How odd you looked on the road, attended by what outlandish liveries, laden with such preposterous gifts!

You came at length to the final stage of your pilgrimage and the great star stood still above you. What did you do? You stopped to call on King Herod. Deadly exchange of compliments in which there began that unended war of mobs and magistrates against the innocent!

Yet you came, and were not turned away. You too found room at the manger. Your gifts were not needed, but they were accepted and put carefully by, for they were brought with love…

You are my especial patrons and patrons of all late-comers, of all who have had a tedious journey to make to the truth, of all who are confused with knowledge and speculation, of all who through politeness make themselves partners in guilt, of all who stand in danger by reason of their talents…

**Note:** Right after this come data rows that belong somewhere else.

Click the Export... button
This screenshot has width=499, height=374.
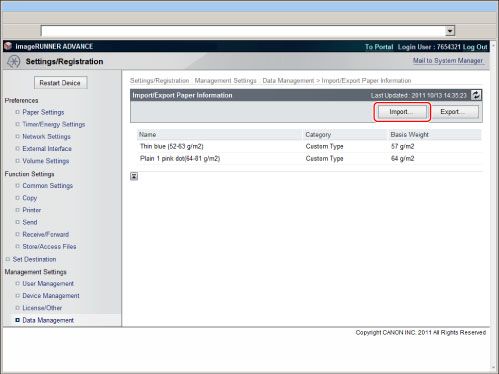pos(455,112)
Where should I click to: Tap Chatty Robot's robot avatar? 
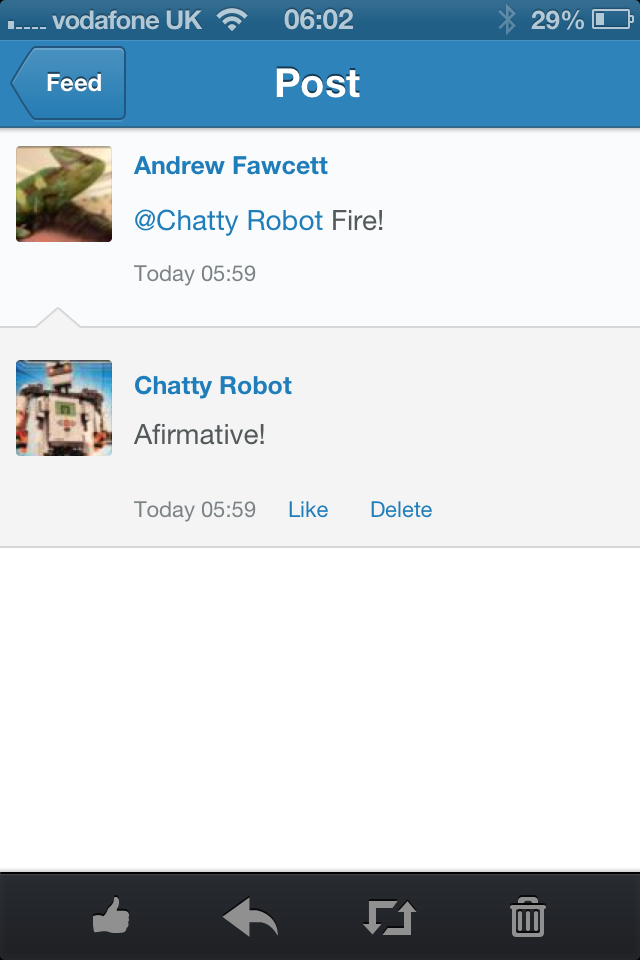[64, 408]
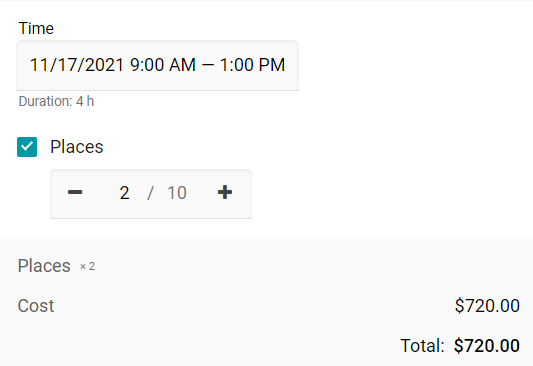Click the 1:00 PM end time
Image resolution: width=533 pixels, height=366 pixels.
(x=252, y=65)
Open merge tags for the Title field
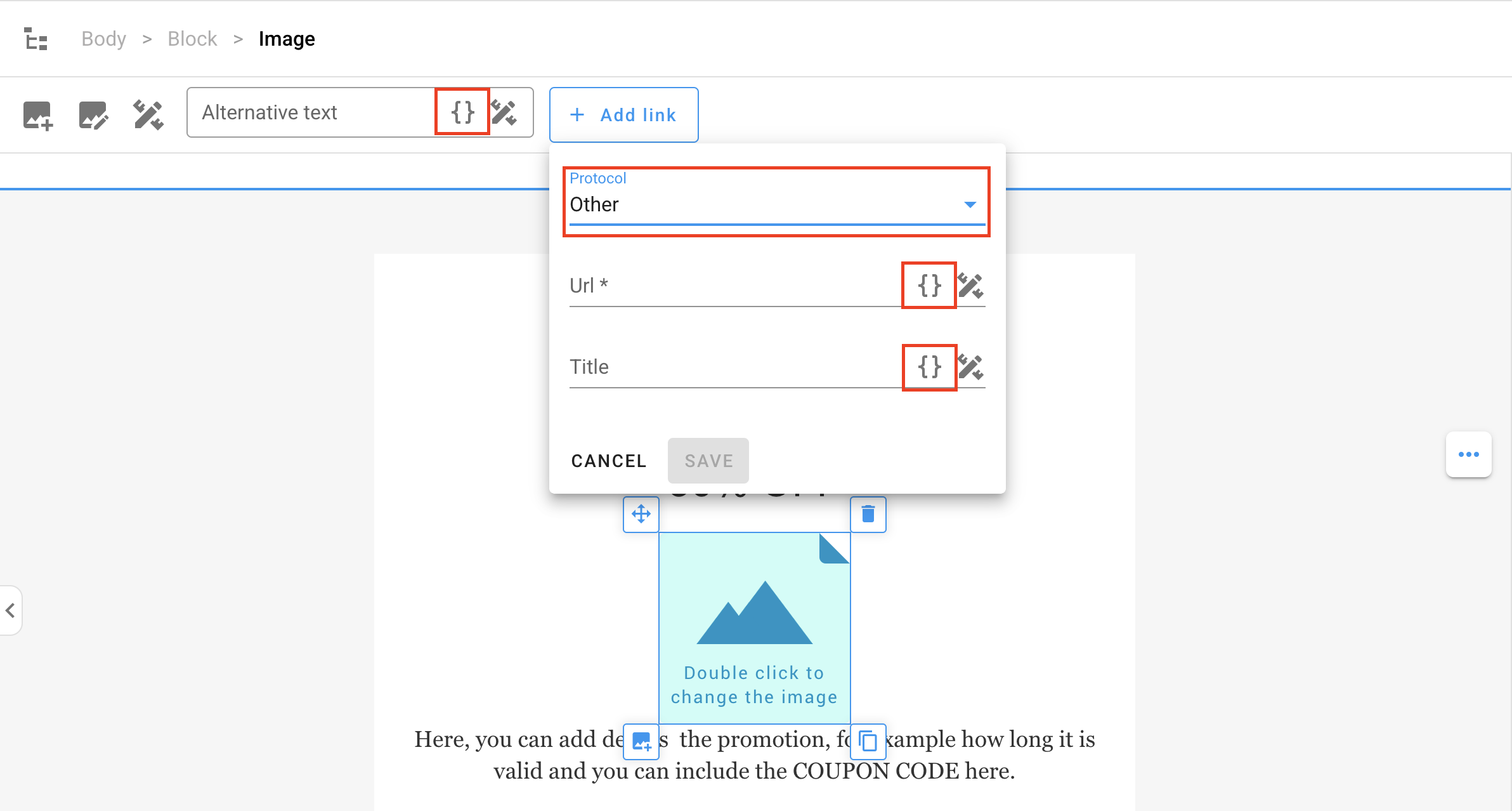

For His sake who did not reject your curious gifts, pray always for the learned, the oblique, the delicate. Let them not be quite forgotten at the Throne of God when the simple come into their kingdom.”

The Church in London continues to grow and we see at baptisms and confirmations that many now come to faith later in life, and often they come with a complex understanding of their relationship with God in Christ.

As Waugh and many others have recognised, we often come thinking we have gifts to offer God; only to find that the gifts are accepted, although not needed - accepted because they are brought with love as a response to the love of Jesus which we celebrate at the altar.

And of course, like the magi, for all our learning and good intentions, we often get side-tracked along the way, and fall into the company of Herod, who seems intelligent, cultured and entertaining, but who is capable of such horrors.

And who has not, through politeness, as Waugh puts it, made themselves partners in guilt?

For others of us, the first part of the journey, when the star shone so brightly, was indeed easy and simple.

Then knowledge and life experiences made our faith seem more oblique. It would be so easy to give up following the star and join the cynics round about us.

But the wise men persevered and although they did not understand whom it was they worshipped with their gifts, they realised that an encounter with Jesus would change the rest of their lives.

Perhaps this is why they are remembered.

They are, not just for Helena, but for many of us, our special patrons, for they encourage us through all our doubts and fears and wrong turns, to persevere in following the light God has shown us. For all of our life is a quest to know God, and therefore ourselves, better – faith seeking understanding – Anselm’s motto, fides quaerens intellectum, which for him means an active love of God seeking a deeper knowledge of God.

And we are so much richer than the magi, for we have the Holy Spirit, the Bible, the church, the bread and the wine, and two thousand years of Christian witness.

We bring simply the gift of ourselves, the adoration of our hearts, and with the wise men, we worship.